━━━━━ Data extract ━━━━━
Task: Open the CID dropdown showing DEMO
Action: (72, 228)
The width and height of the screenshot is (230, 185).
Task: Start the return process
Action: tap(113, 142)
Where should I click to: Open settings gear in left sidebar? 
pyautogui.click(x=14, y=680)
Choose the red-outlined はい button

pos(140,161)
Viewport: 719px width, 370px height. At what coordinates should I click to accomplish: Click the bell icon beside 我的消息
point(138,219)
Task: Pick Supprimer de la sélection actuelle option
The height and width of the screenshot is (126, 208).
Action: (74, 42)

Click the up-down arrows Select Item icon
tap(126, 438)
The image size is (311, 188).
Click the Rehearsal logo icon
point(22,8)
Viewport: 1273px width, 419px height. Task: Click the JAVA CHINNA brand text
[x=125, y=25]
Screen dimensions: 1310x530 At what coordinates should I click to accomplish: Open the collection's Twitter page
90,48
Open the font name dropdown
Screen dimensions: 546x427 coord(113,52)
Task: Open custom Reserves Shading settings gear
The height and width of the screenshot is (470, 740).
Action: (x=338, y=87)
━━━━━
━━━━━ Data extract ━━━━━
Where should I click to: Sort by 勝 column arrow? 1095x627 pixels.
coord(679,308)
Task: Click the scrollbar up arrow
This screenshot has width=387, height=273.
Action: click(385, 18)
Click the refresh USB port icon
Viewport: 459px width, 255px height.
━━━━━
━━━━━ Data extract ━━━━━
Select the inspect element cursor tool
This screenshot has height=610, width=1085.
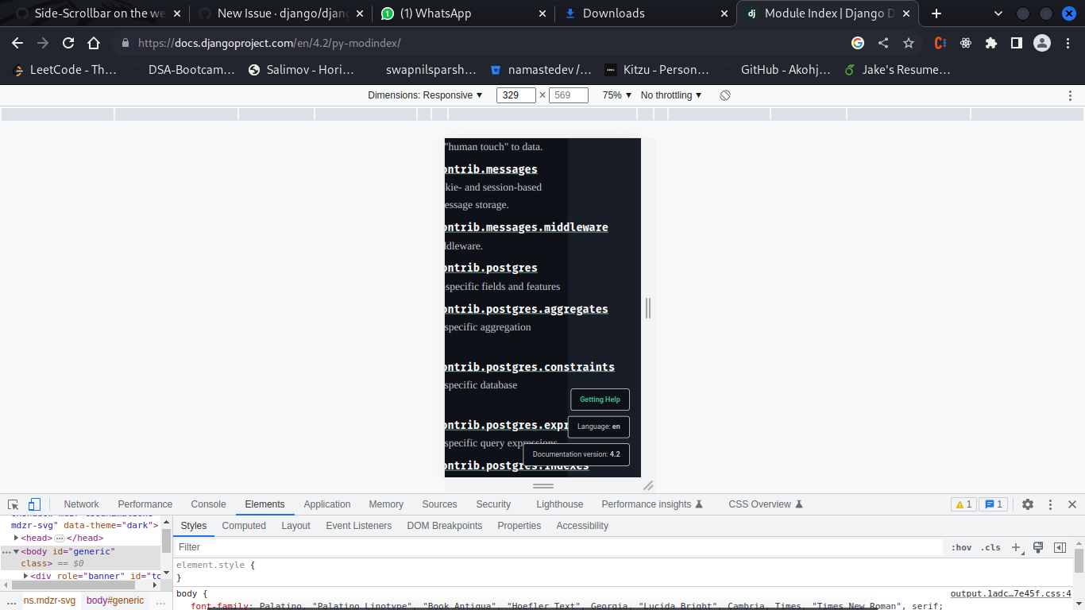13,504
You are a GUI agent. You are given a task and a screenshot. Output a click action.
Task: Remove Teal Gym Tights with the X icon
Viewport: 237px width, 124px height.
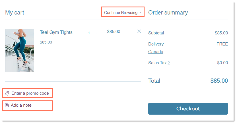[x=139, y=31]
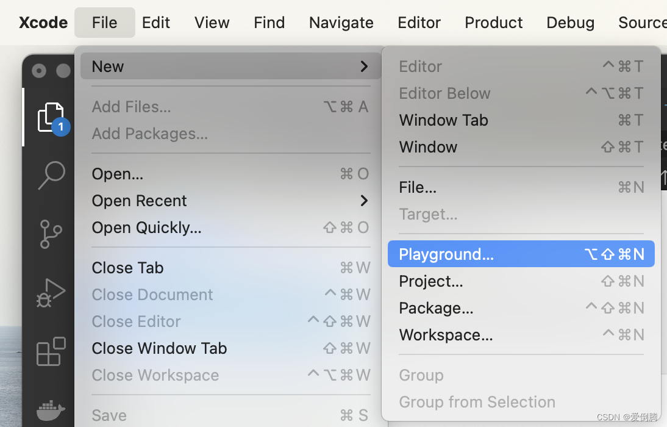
━━━━━
Task objective » Starting at the line above that contains "Click the refresh USB port icon", repeat each line exactly up to and including the line that contains "Viewport: 459px width, 255px height.", and stop there.

Reply to the task »
Click the refresh USB port icon
Viewport: 459px width, 255px height.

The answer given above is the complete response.